Le secrétaire à la Défense, Pete Hegseth, a déclaré mardi devant la commission des crédits du Sénat que la guerre contre l’Iran avait coûté aux États-Unis environ 37,5 milliards de dollars, contre une estimation d’environ 29 milliards de dollars à la mi-mai.
Ce chiffre révisé intègre la solde, les opérations, la maintenance et d’autres coûts anticipés jusqu’à la fin de l’exercice budgétaire, selon la déclaration écrite de Hegseth à la commission. Cette estimation n’inclut pas le coût de reconstruction des bases américaines endommagées pendant le conflit, précise Air & Space Forces Magazine.
Ces coûts s’expliquent par un ensemble précis de facteurs. Des responsables ont cité le réapprovisionnement en munitions, la poursuite des opérations navales dans le détroit d’Ormuz, ainsi que l’effondrement d’un cessez-le-feu fragile qui avait tenu depuis l’échec d’un précédent accord, selon Arab News. Hegseth était accompagné du président du Comité des chefs d’état-major interarmées, le général Dan Caine, qui a reconnu les limites de la puissance aérienne dans ce conflit.
Les démocrates ont interrogé l’administration sur la nécessité même d’un nouveau financement. La sénatrice Jeanne Shaheen a demandé pourquoi les contribuables américains devraient absorber les coûts de la guerre « plutôt que de demander une autorisation de transfert sur les fonds de réconciliation budgétaire non dépensés », relevant que Hegseth disposait encore de 75 milliards de dollars disponibles. Hegseth a répondu que ces fonds non dépensés étaient « déjà alloués par ailleurs » au programme de défense antimissile Golden Dome, aux technologies hypersoniques et à d’autres investissements en munitions, selon le Deccan Chronicle.

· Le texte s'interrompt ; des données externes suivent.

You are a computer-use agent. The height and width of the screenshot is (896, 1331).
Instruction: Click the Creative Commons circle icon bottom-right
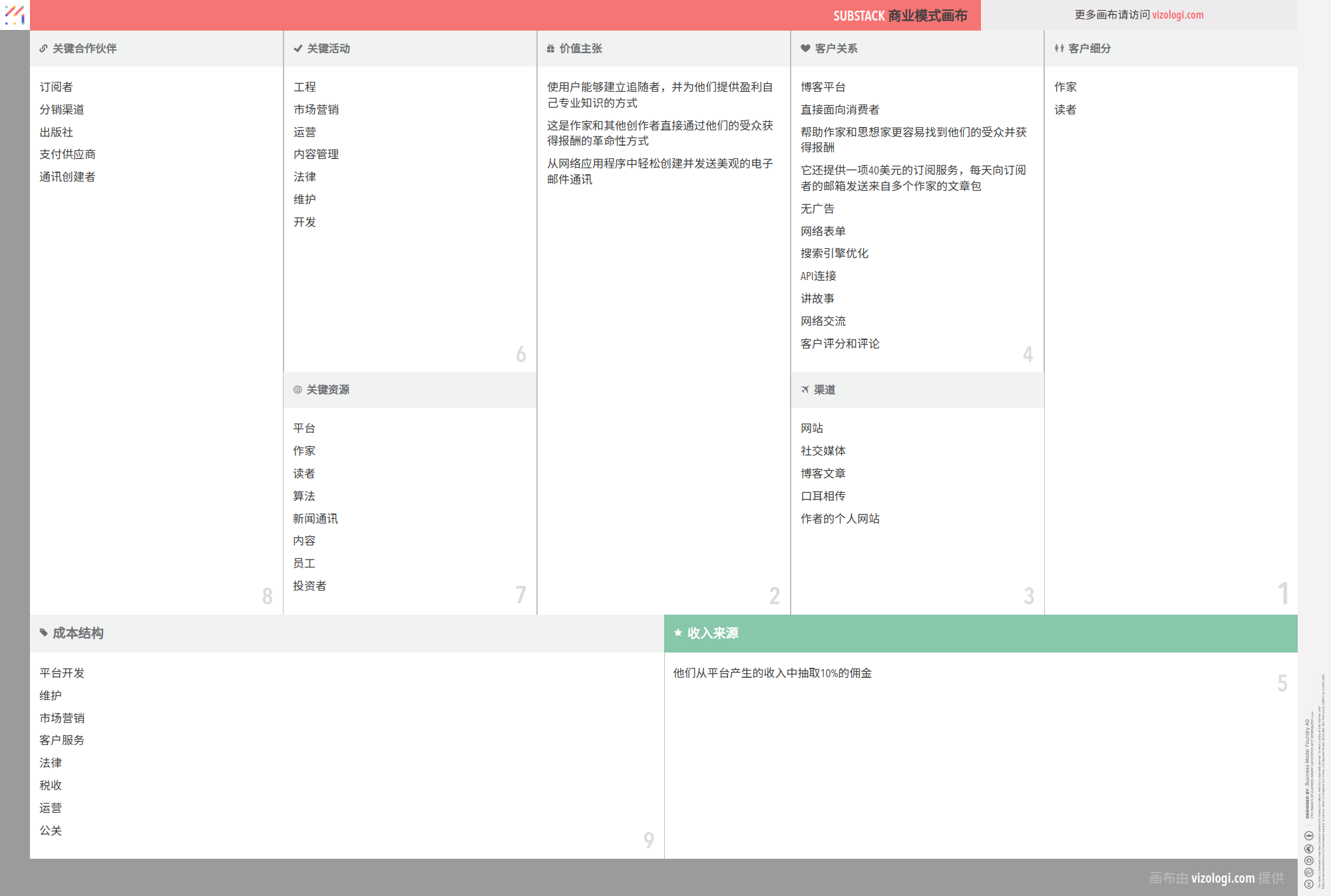click(1309, 884)
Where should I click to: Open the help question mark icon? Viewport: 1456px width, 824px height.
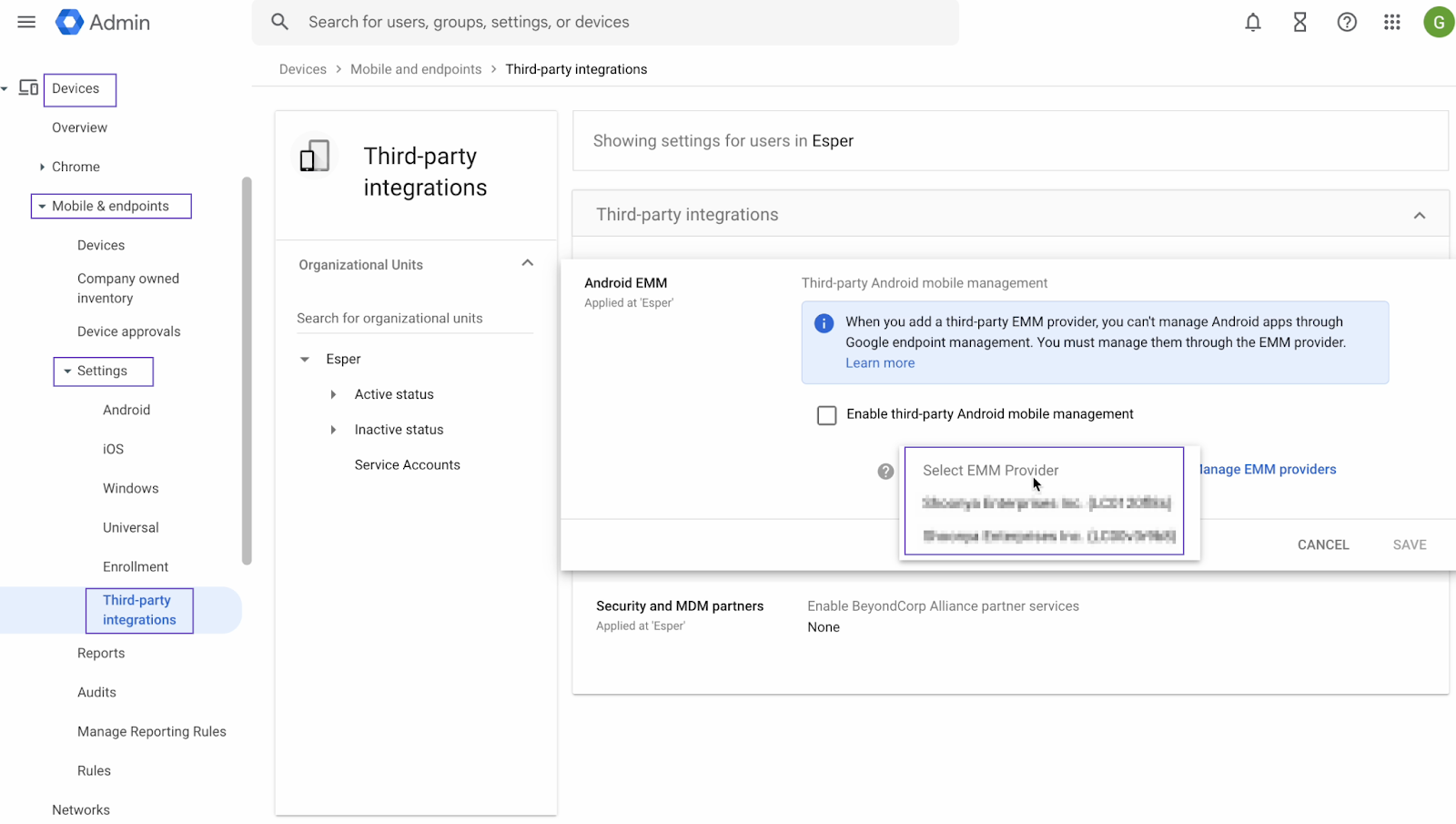[x=1347, y=22]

Sur l’ensemble de la demande de crédits supplémentaires de 87,6 milliards de dollars, 67 milliards seraient destinés spécifiquement au Pentagone pour couvrir les coûts de la guerre en Iran et reconstituer les stocks d’armes épuisés, selon NewsOn6, le reste étant affecté à des priorités sans rapport avec le conflit, dont une aide agricole et un financement de lutte contre Ebola.